Former world champion ­Dingaan “The Rose of Soweto” Thobela says though he is not privy to Matlala’s financial affairs he knows him to be a responsible person who is not reckless with his money.

Thobela says the fact that Matlala ventured into various businesses after his retirement shows he had prepared for life after boxing.

“Sometimes business does not always go the way you want it to. It could happen to anyone and maybe this is what happened. We shouldn’t blame Jake because at least he tried,” he says.

Thobela also dispels the myth that boxers make millions of rands during their careers.

“Look at the case of Mike Tyson, who is supposed to have made lots of millions but today he is said to be broke. If he did make millions then why is he broke?”

Thobela is now involved in a ­funeral undertaking business.

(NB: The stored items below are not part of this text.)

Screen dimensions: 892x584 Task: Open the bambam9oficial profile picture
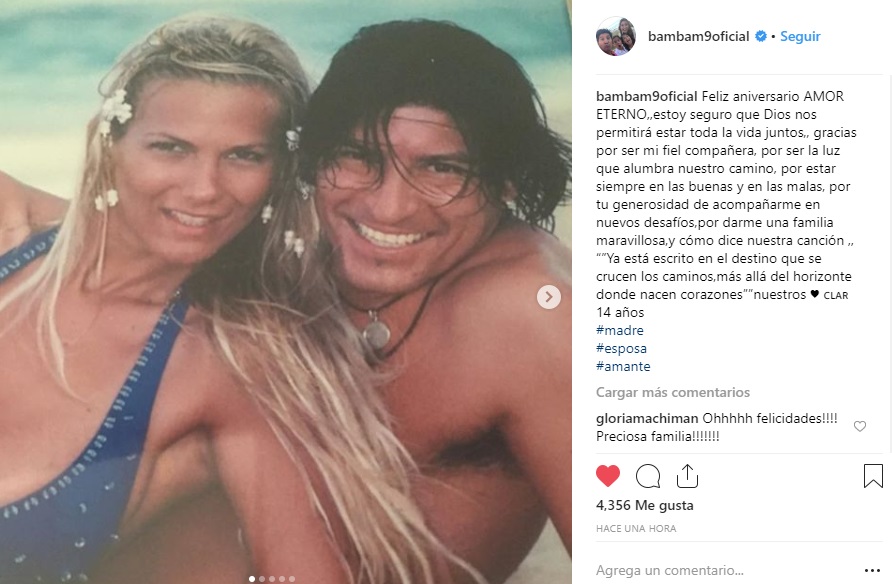coord(616,36)
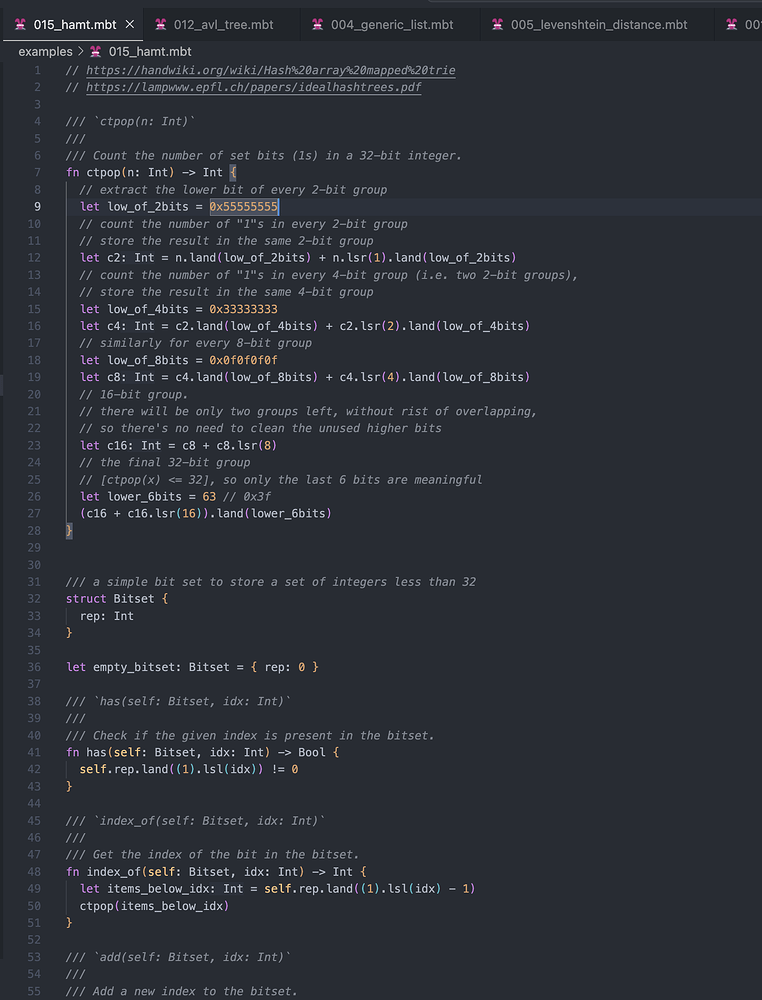Expand the examples folder breadcrumb
762x1000 pixels.
tap(45, 51)
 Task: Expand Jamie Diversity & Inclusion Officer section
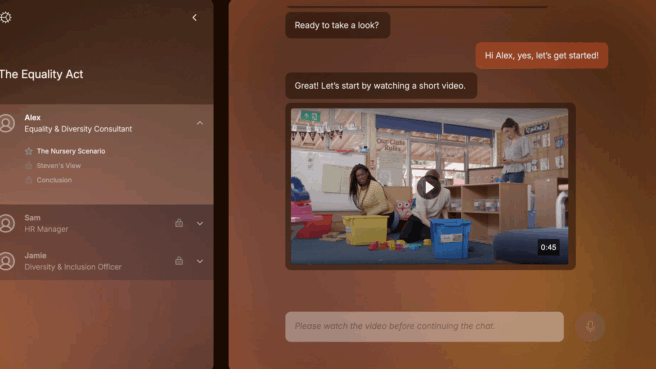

Ncita says he’s involved in a small business and the training of boxers. Vuyani “The Beast” ­Bungu, who defended his IBF world title a record 13 times, says he’s surviving with the help of ­sympathisers.

Bungu feels that boxers are short-changed by their managers and promoters, which often leads to destitution when they retire.

He cites the example of his title defence in 1994 when he read ­media reports saying he was going to receive R2.5 ?million for the fight when in fact he had signed a contract for only R60 000.

But six-time lightweight champion Cassius Baloyi is already laying the foundation for when he retires from the sport – he is setting up a gym in Bruma, Johannesburg.

Asked if boxers earn millions he replies: “No! not at all. Not like­ soccer players or American boxers.”